Necdet Buluz
Türkiye’de gündem yoğun, sorunlar sıra sıra. Ancak, bunca yaşanan sorunlara karşın, sokaktaki adam, için en önemli sorun mutfaklarda bir türlü söndürülemeyen yangın olarak öne çıkıyor. Daha da önceden de yazmış ve uyarmıştık, ikinci sorun olarak işsizlik geliyor.
Bizi yönetenler, onca önleme rağmen bugüne kadar mutfaklardaki yangını söndüremedi. Eğer, pahalılık, ardından gelen enflasyon belirli seviyelere indirilemezse sıkıntının daha da büyüyeceğini söylemeliyiz.
Daha önce yapılan açıklamalarda yaz ortalarında pahalılığın azalacağı, enflasyonun aşağılara çekileceği açıklanmıştı. Neredeyse yaz bitmek üzere, ancak ne pahalılık önlenebiliyor, ne de enflasyon aşağılara çekiliyor.
Birçok temel tüketim ürünlerine bir yıl içinde yüzde 15 ile yüzde 200 arasında zam geldi. Çekirdek ailenin düzgün bir pazar alışverişi yapabilmesi için 200 lira civarında para harcaması gerekiyor. Yaz mevsiminin ortasına gelinmesine, tarla ürünü piyasayı doldurmasına rağmen, sebze meyve fiyatları hala gerilemedi.
Et, tavuk ve süt ürünlerine neredeyse her ay zam geliyor. Yapılan ithal etin de fiyatları düşürmediği gözleniyor.
Üreticiler de tüketiciler de bugünkü koşullarda sıkıntı yaşadıklarını söylüyor. Özellikle tarım alanındaki üreticiler, para kazanamadıklarını, girdilerdeki fiyat artışından etkilendiklerini vurguluyor. Akaryakıta üst üste gelen zamlardan da üretim yapamaz hale geldiklerini vurguluyorlar.
Mutfak masraflarındaki artış ailelerin bütçesindeki deliği büyütüyor. Temel tüketim ürünlerindeki artış, vatandaşı alışveriş yaparken daha temkinli davranmak zorunda bırakıyor. Domatesten, meyveye; etten, tereyağına neredeyse her şey tezgâhlarda geçen yıla göre daha pahalıya satılıyor.

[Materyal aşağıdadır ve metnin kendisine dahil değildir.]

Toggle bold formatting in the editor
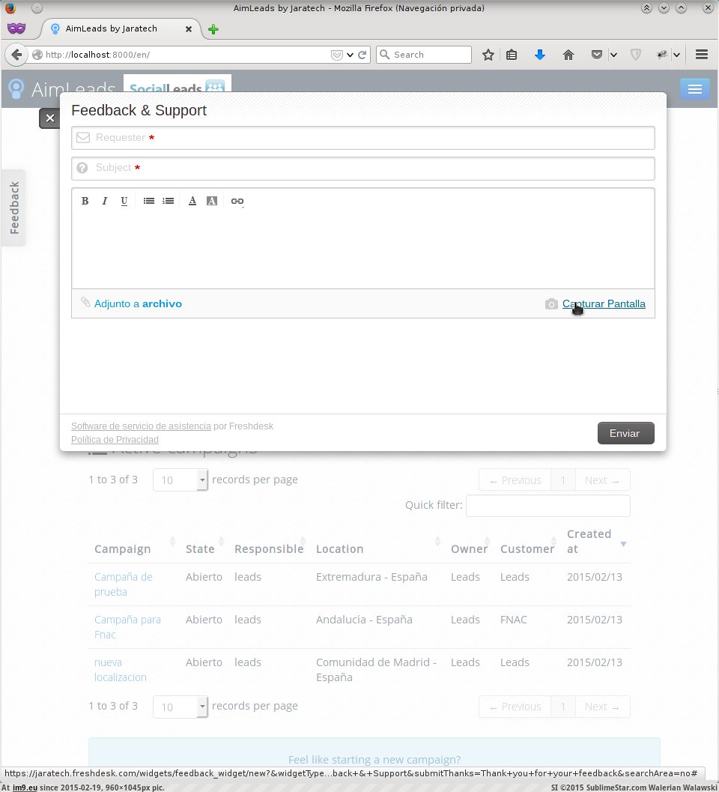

Bir, iki poşetlik alışveriş yapan halkın cebinden en az 150 lira para çıkıyor. Bir çekirdek ailesinin düzgün bir pazar alışverişi yapabilmesi için 200 lira civarında para harcaması gerekiyor. Pazarda, markette tüm ürünler birbiri ile zam yarışına girdi.
Son yapılan araştırmanın sonuçlarına bakalım:
Birçok temel tüketim ürünlerine bir yıl içinde yüzde 15 ile yüzde 200 arasında zam geldi. Geçen yıl 20 Temmuz’da 4.85 TL’den işlem gören dolar, dün itibariyle 5.65 TL’den satıldı. TL’nin dolar karşısındaki bir yıllık değer kaybı yüzde 17 oldu. 2 bin 20 lira alan asgari ücretlinin bir yıllık alım gücü de 343 lira azalarak bin 677 liraya indi.
TÜRK-İŞ Araştırmasının Haziran 2019 ayı sonucuna göre, dört kişilik bir ailenin sağlıklı, dengeli ve yeterli beslenebilmesi için yapması gereken aylık gıda harcaması tutarı (açlık sınırı) 2.067,17 TL,
Gıda harcaması ile birlikte giyim, konut (kira, elektrik, su, yakıt), ulaşım, eğitim, sağlık ve benzeri ihtiyaçlar için yapılması zorunlu diğer aylık harcamalarının toplam tutarı ise (yoksulluk sınırı) 6.733,44 TL. TÜRK-İŞ açıklamasında şu değerlendirme yapılıyor birlikte göz atalım:
“Hesaplanan bu tutarlar ile bekar bir işçi için aylık net 2,020 lira olarak belirlenmiş asgari ücret dikkate alındığında, çalışanların içinde bulunduğu geçim şartlarının olumsuzluğu ortaya çıkmaktadır. Enflasyonda görülen yükselme, özellikle aile bütçesinde önemli yeri olan gıda maddesi fiyatlarında son dönemde yaşanan artış, başta çalışanlar olmak üzere dar ve sabit gelirli kesimlerin yaşama şartlarını olumsuz etkilemektedir. Gıda harcaması tutarı yılbaşına göre 126 lira ve bir önceki yılın aynı ayına göre 353 lira arttı. Ailenin yapması gereken toplam harcama tutarı ise son altı ayda 410 lira, son bir yılda ise 1,149 lira arttı. TÜRK-İŞ tarafından hesaplanan gıda fiyatları endeksi ve TÜİK tarafından hesaplanan gıda endeksi ile tüketici fiyatları endeksindeki gelişim son on iki aylık değişim oranı üzerinden birlikte değerlendirildiğinde, gıda fiyatlarının tüketici fiyatları üzerinde bir gelişim gösterdiği ve bu eğilimin özellikle son bir yılda belirginleştiği görüldü.”
Bir de şu konu var:
Dolar’daki yükseliş nedeni ile daha önce neredeyse % 100 zamlanan ürünler, Doların normal seviyeye ulaşmasına rağmen halen zamlı ve pahalı fiyattan satılmaya devam ediyor. Bu konuda yapılan şikâyetlere rağmen piyasalarda yeni bir düzenlemeye gidilmediği de görülüyor.
Son söz:
Bugünkü koşullarda mutfaklardaki yangını söndürmek mümkün değil.
Üretimin desteklenmesi, bol ürün elde edilmesi ve tüketiciye ucuz ürün sunulması tansiyonu düşürebilir. Bunun için de uzun vadeye ve planlamaya ihtiyaç var.
İthalatla sorunlar çözülmüyor. Her alanda yerli üretimi desteklemek ve bol ve ucuz ürün elde etmekten başka çözüm yolu görünmüyor.